Task requirements :: Everything from the line containing "1366x651 pixels." through the line containing "This screenshot has height=1196, width=796." should be repeated exactly, and nothing else from the data.

Task input ::
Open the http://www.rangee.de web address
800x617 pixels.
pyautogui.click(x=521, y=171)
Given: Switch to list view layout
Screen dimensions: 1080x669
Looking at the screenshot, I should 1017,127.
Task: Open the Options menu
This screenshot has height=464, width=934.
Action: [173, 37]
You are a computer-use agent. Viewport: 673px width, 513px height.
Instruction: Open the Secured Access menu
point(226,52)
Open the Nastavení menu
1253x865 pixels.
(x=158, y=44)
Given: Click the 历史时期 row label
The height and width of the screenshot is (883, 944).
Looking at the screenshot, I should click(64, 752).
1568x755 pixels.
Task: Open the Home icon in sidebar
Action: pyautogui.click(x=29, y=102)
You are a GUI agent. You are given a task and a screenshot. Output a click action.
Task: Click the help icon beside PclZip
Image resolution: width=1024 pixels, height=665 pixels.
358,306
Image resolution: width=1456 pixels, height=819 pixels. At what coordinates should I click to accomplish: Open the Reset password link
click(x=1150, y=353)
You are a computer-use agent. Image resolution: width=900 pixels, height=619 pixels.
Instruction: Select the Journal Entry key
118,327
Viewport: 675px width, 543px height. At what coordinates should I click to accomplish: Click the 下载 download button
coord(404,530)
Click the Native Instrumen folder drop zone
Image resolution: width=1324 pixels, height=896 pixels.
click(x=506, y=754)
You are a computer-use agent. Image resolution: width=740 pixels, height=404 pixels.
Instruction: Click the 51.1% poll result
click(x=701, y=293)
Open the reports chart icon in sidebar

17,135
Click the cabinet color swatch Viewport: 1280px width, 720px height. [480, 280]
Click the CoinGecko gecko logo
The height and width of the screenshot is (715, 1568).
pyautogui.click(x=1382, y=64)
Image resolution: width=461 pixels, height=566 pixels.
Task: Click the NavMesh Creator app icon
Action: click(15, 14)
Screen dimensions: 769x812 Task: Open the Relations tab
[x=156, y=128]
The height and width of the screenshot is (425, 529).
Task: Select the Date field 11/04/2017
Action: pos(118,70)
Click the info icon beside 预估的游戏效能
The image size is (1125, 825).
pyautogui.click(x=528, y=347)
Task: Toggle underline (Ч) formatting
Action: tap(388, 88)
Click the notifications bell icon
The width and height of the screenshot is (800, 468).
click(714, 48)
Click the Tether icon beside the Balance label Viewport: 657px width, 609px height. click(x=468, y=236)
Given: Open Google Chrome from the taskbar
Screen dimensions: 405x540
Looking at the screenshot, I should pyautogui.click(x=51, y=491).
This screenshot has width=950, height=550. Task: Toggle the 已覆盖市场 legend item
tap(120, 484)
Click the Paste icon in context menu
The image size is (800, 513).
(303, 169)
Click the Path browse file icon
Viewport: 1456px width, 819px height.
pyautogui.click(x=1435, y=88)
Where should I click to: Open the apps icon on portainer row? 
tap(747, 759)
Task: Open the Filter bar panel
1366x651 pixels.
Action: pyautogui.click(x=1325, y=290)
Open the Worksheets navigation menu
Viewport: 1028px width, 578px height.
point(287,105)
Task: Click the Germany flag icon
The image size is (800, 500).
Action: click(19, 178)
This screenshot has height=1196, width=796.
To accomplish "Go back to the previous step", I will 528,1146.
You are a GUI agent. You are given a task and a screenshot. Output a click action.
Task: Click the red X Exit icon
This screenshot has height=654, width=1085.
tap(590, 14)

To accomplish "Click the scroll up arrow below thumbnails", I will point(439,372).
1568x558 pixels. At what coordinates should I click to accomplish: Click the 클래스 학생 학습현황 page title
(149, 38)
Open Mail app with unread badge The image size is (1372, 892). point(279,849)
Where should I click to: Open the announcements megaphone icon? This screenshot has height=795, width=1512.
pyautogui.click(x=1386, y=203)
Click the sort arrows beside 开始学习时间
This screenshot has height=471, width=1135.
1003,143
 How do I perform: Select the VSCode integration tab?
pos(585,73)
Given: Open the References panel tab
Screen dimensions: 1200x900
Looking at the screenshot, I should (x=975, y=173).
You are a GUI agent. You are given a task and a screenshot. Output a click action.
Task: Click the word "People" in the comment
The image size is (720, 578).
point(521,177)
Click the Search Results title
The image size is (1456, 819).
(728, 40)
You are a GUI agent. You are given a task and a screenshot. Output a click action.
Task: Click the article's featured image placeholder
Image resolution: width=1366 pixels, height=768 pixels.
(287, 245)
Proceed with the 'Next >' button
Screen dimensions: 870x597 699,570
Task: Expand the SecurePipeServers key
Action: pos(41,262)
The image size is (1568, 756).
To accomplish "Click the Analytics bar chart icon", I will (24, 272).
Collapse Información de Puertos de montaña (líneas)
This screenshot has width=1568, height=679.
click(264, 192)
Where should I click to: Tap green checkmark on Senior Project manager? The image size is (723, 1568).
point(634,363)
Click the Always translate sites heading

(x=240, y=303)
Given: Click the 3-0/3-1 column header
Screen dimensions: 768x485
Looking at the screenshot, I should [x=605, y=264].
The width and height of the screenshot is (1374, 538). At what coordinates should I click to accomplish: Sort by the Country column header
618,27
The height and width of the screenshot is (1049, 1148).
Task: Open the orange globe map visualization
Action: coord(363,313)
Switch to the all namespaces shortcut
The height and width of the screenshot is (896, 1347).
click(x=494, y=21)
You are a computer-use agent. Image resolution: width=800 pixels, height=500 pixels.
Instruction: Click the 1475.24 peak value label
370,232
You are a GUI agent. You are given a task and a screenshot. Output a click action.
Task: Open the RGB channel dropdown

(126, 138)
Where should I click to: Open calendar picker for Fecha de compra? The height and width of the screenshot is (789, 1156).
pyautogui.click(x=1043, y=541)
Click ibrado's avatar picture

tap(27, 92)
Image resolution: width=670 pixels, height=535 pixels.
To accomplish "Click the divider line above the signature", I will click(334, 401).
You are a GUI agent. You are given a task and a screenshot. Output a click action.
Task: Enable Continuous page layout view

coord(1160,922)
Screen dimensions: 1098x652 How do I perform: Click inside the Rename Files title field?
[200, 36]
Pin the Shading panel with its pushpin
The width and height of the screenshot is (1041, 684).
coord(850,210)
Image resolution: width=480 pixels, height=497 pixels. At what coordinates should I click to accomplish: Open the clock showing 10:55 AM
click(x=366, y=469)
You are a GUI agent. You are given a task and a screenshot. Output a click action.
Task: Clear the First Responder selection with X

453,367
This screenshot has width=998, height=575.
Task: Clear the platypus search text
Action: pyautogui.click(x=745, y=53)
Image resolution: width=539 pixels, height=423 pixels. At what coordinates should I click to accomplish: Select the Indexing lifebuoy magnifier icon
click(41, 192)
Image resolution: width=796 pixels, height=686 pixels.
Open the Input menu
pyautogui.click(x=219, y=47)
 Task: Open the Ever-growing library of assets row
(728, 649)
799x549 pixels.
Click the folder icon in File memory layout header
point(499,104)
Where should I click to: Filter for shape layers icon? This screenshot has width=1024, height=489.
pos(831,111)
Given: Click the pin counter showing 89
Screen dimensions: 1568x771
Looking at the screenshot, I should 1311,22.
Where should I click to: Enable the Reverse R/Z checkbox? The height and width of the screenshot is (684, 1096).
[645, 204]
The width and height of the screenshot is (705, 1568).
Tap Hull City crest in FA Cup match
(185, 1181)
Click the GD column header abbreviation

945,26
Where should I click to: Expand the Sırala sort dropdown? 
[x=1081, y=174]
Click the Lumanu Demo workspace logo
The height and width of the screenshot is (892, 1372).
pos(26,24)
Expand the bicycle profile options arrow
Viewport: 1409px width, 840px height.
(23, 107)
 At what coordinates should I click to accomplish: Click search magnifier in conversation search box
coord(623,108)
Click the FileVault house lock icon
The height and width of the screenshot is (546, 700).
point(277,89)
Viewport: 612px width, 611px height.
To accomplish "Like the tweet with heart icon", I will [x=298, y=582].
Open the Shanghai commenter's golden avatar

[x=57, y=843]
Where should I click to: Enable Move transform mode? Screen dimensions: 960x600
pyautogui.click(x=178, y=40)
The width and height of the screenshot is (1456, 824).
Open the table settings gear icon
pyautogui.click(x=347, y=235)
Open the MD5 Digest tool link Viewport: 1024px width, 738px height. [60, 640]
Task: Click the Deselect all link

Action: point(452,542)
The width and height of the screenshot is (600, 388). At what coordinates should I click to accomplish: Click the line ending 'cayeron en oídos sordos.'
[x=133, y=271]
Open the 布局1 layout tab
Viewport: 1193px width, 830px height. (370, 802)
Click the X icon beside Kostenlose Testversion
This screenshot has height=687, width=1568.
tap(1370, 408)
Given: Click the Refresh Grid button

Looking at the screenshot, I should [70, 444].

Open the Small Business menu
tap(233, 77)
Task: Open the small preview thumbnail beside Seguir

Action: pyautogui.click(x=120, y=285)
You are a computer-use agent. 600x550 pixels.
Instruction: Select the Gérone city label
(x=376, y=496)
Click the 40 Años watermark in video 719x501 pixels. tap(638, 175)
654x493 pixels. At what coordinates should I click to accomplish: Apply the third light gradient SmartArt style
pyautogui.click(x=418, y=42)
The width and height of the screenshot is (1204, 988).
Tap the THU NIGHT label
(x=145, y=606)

Solution to the exercise ::
1366x651 pixels.
Action: pyautogui.click(x=1325, y=290)
Open the Worksheets navigation menu
Viewport: 1028px width, 578px height.
point(287,105)
Task: Click the Germany flag icon
The image size is (800, 500).
Action: click(19, 178)
This screenshot has height=1196, width=796.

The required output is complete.